The handle 20 includes a central or longitudinal axis 25, a first or lower end 20a, and a second or upper end 20b that is spaced from the lower end 20a along the longitudinal axis 25. As schematically shown in FIG. 1, a driver 22 may be positioned within the handle 20 that is configured to drive the motion of one or more brush heads (e.g., brush heads 110, 120 described in more detail below) on the head assembly 100 during operations. As previously described, the toothbrush 10 may be an electrically powered toothbrush. As a result, the driver 22 may be an electric motor. In addition, the toothbrush 10 may include an onboard power source 24, such as a battery (e.g., a rechargeable battery, non-rechargeable battery, etc.), that is electrically coupled to the driver 22. A power switch 26 may be defined on the handle 20 that may be manipulated or engaged by a user to start or stop operation of the driver 22 during operations.
With continuing reference to FIG. 1, the head assembly 100 includes a central or longitudinal axis 105, a first or lower end (or proximal end) 100a, and a second or outer end (or distal end) 100b that is spaced from the lower end 100a along the longitudinal axis 105. As shown in FIG. 1, head assembly 100 may be coupled to the handle 20 such that the longitudinal axes 25, 105 are coaxially aligned with one another. In particular, the lower end 100a of the head assembly 100 may be engaged with the upper end 20b of the handle 20 so that the head assembly 100 is projected or extended outward from the upper end 20a of the handle 20 along the aligned axes 25, 105.
In particular, as shown in FIG. 2, the handle 20 may include a receptacle 30 that is defined on or at the upper end 20a. A connector 32 may be positioned within the receptacle 30 that is coupled to the driver 22 (FIG. 1). During operations, the driver 22 (FIG. 1) may rotate the connector 32 about the longitudinal axis 25. As shown in FIG. 3, the head assembly 100 may include a projection or plug 109 defined on or at the lower end 100a. As may be appreciated by FIGS. 1-3, during operations, the projection 109 may be received within the receptacle 30 so as to couple the lower end 100a of the head assembly 100 to the upper end 20b of the handle 20 and thereby align the axes 25, 105 and assemble the toothbrush 10 as shown in FIG. 1. Further details of the connection between the lower end 100a of head assembly 100 and upper end 20b of handle 20 are provided below according to some embodiments.
With reference to FIGS. 1 and 3, the head assembly 100 may include a plurality of brush heads 110, 120 that are supported on a housing 102 of the head assembly 100. The brush heads 110, 120 may be used to clean a user's teeth during operations with the toothbrush 10. Specifically, in some embodiments, the head assembly 100 includes a first brush head 110 and a second brush head 120. Each of the brush heads 110, 120 includes a plurality of bristles 112 that are configured to engage with a user's teeth.

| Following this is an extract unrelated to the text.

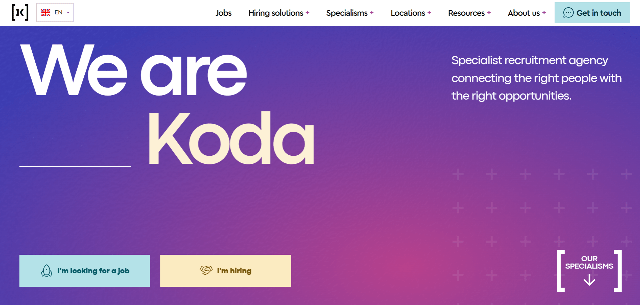
Task: Click the plus icon beside Resources
Action: click(489, 13)
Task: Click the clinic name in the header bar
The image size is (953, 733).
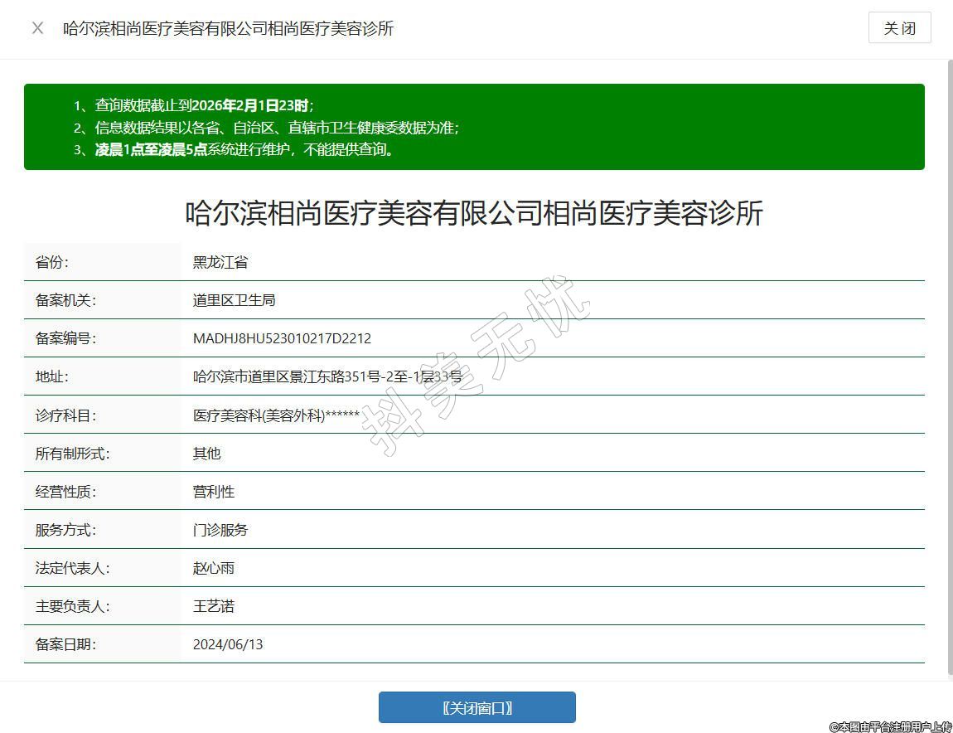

The first brush head 110 and the second brush head 120 may have different movement types or patterns in order to move the bristles 112 across a user's teeth in different directions for more effective cleaning. In particular, the first brush head 110 may be pivoted or oscillated about an axis of rotation 115 that is orthogonal (or perpendicular) to the longitudinal axis 105 (and thus also orthogonal to a projection of the longitudinal axis 25) of the head assembly 100, and the second brush head 120 may be reciprocally translated relative to the head assembly 100 in an axial direction with respect to the longitudinal axis 105. Both of these movements or motions of the brush heads 110, 120 may be driven by the driver 22 during operations via a transmission assembly (not shown) that is positioned at least partially positioned within the head assembly 100. Further details of embodiments of the transmission assembly (not shown in FIG. 1) for driving the movement of the brush heads 110, 120 are described below.

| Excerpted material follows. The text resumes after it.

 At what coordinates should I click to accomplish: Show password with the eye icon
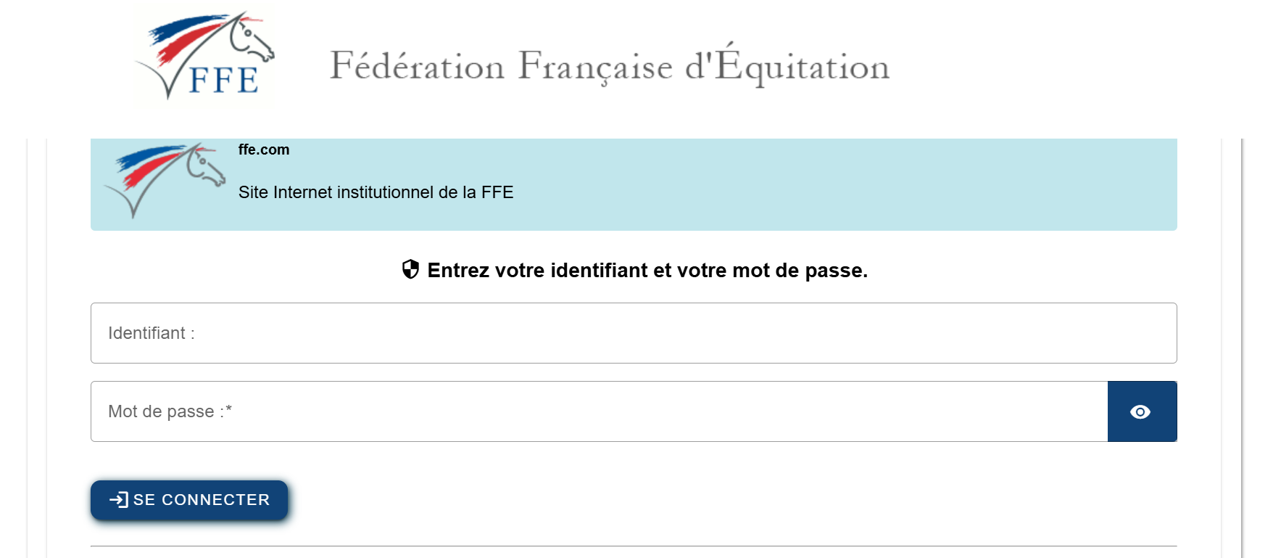point(1140,412)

Reference is now made to FIG. 4, which shows a transmission assembly 150 of the head assembly 100 according to some embodiments. As previously described, the transmission assembly 150 may be configured to convert an output rotation of the driver 22 (FIG. 1) into the respective pivotal and translational motion of the first brush head 110 and second brush head 120. The housing 102 of head assembly 100 may define an inner chamber 104, and the transmission assembly 150 is positioned within the chamber 104. FIG. 4 shows the head assembly 100 with a panel or portion of the housing 102 removed so as to expose the inner chamber 104 and transmission assembly 150 therein.
The transmission assembly 150 includes a driveshaft 152 (or more simply “shaft 152”) that may be coupled to the driver 22 positioned in the handle 20 (FIG. 1). The transmission assembly 150 further includes a first cam assembly 160 and a second cam assembly 170 coupled to the shaft 152. The transmission assembly 150 is configured to actuate both the first brush head 110 and the second brush head 120 relative to the housing 102 when the shaft 152 rotates about the longitudinal axis 155. Specifically, as will be described in more detail below, the first cam assembly 160 and the second cam assembly 170 are configured to convert (at least partially) a rotational motion of the shaft 152 into the pivotal and translational movements of the first brush head 110 and second brush head 120, respectively, during operations.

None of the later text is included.